A Letter of Thanks to My Birth Mother at Christmastime

I don’t know you, and that has been my choice.  Of course, you don’t know me, either, and I assume that is your choice as well.  It’s a fine arrangement, as far as I’m concerned, and I’ve never sought to change it.  You offered me for adoption in 1968, two years before Roe vs. Wade made abortion a viable option for you:  did those two years make a difference, I wonder?  The adoption process was smooth and relatively painless; it also was relatively inexpensive, especially compared to today.  I like to say that I was a bargain.
            I do have some information about you, collected by the state, which my mother shared with me when I turned 18.  You were twenty years old, in your first year of college, and my birth father was 21, in his second year.  You were on the short side—5’4”, and he was, too—5’8”.  You played the piano and he wrote poetry; everyone in the family was athletic, going back to both your parents:  skiing, sailing, golf.  On his side, several men in the family were in the military.  You both were Irish, which is why my Swedish mother sends me a St. Patrick’s Day card every year—it’s a little joke between us.

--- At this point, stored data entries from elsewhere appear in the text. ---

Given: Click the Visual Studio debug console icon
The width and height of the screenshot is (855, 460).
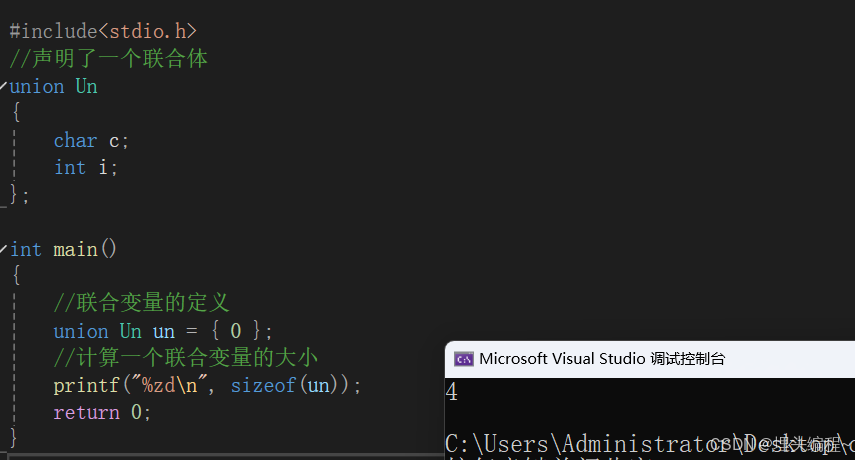Looking at the screenshot, I should pos(464,359).

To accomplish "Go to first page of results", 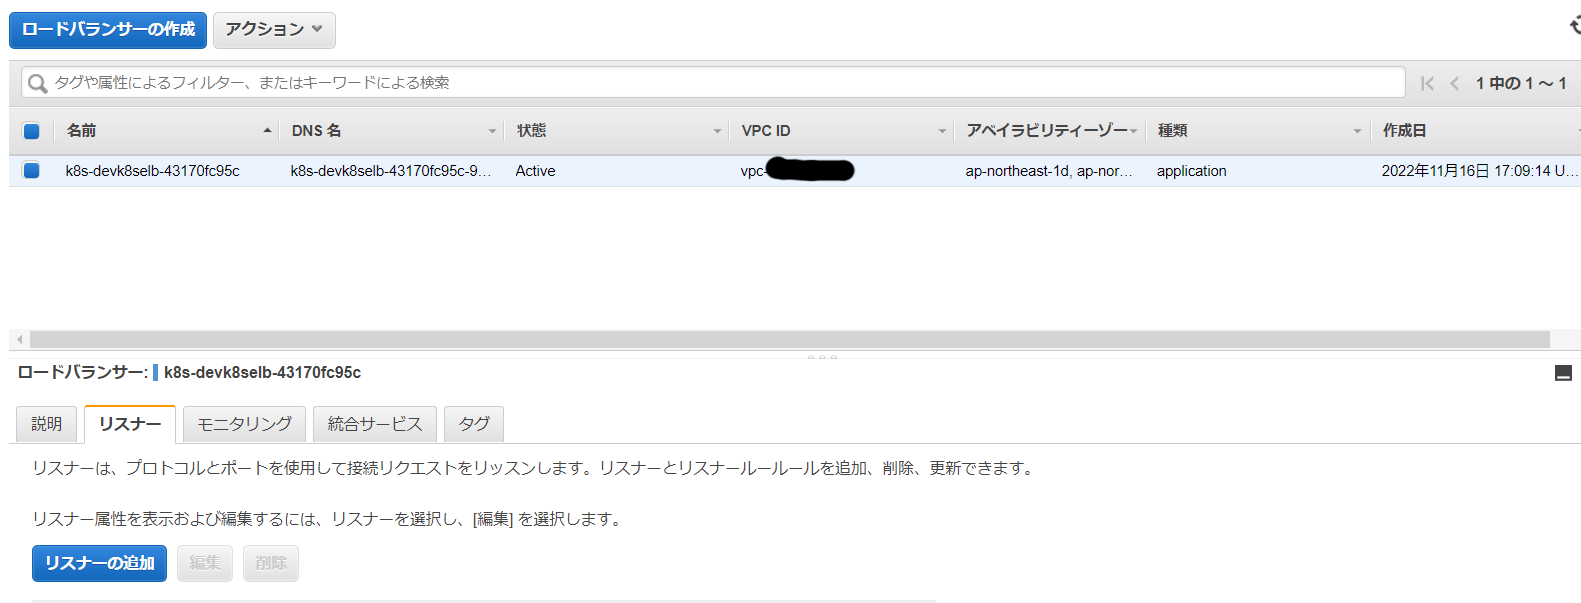I will coord(1427,83).

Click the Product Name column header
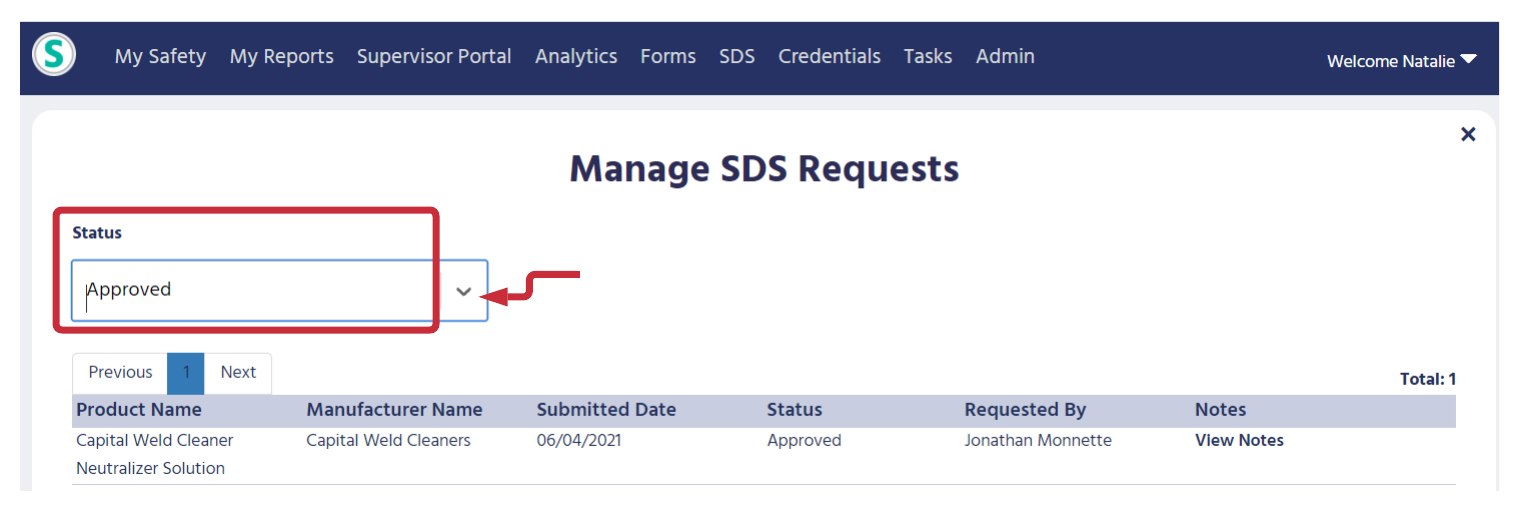(x=139, y=410)
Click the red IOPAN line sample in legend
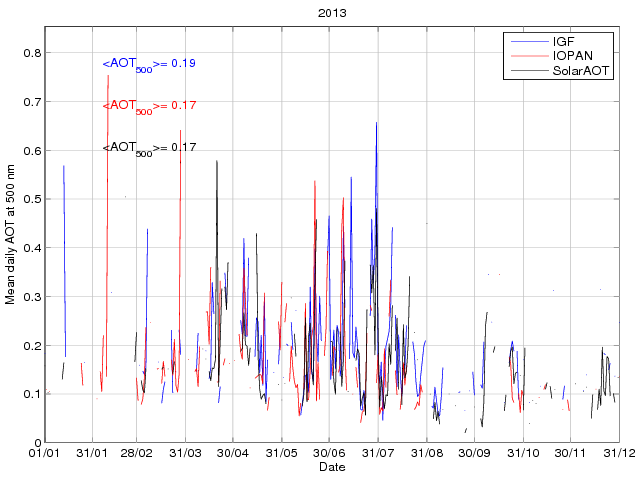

            As the years go on and I get older, I think about you a little more frequently than I used to, wondering if you are still alive:  each year, it becomes increasingly more likely that we really will never meet—that I really will never see you face to face.  [I do wonder if I look like you, and still when I travel to a new city, I study the faces, wondering if I will see myself in one of the women passing by.]  But also as the years pass, I find myself increasingly grateful for the genes you bequeathed to me.  I was nurtured well, to be sure, but all the nurturing in the world can’t overcome hard biological realities, and so I want to thank you that I have not, as of yet, developed breast cancer, schizophrenia, high cholesterol, or depression.  I have lots of energy [I’m a runner], I’m a good sleeper, I have a decent singing voice, and I have a happy heart—my mother has a happy heart, too, but I can’t help but think you had at least a little to do with that. I also go way overboard with Christmas decorations—can I blame that on you?  Overall, I like myself—at least most of the time—and I think I would have liked you, too.
            But mostly, to be honest, I am thankful that you had the courage to make what could not have been an easy decision; and through your generosity, I have lived my life enveloped in the arms of a loving family.  Oh, we aren’t a Norman Rockwell family, to be sure:  my parents separated when I was in junior high; and my dad went on to marry a woman who has been a wonderful partner to him for over twenty years, and a wonderful stepmother to me, too.  My mother went on to have a rich, full independent life, which she has treasured.  I have a brother, too, also adopted; we’re very different, but it works—and I’m proud of him.  I’m married but he isn’t, and neither one of us has children, so we’re a small family.  I wouldn’t exchange it for any other family in the world.
I always have felt that it was a special privilege and a blessing to be adopted, and I wouldn’t change that, either.  What my adoption symbolizes to me is that families created by love are just as strong—if not stronger—than families created by blood:  love that both opens wide to receive, and opens gently to let go.  As far as I’m concerned, the very fact of adoption reminds all of us how expansive and creative love can be, and what motley, surprising families love can create—more amazing than most of us could ever dream of, or even imagine.

Well, you get the idea.  I hope you went on to finish college.  I hope you married, and that you have a loving family of your own, with children and grandchildren—if that’s what you desired.  Mostly, I just want you to know that I am happy and I fervently hope that you are happy, too.  You always will have a place in my heart, even if you never know it, and I hope I always have a place in yours, too.  Merry Christmas.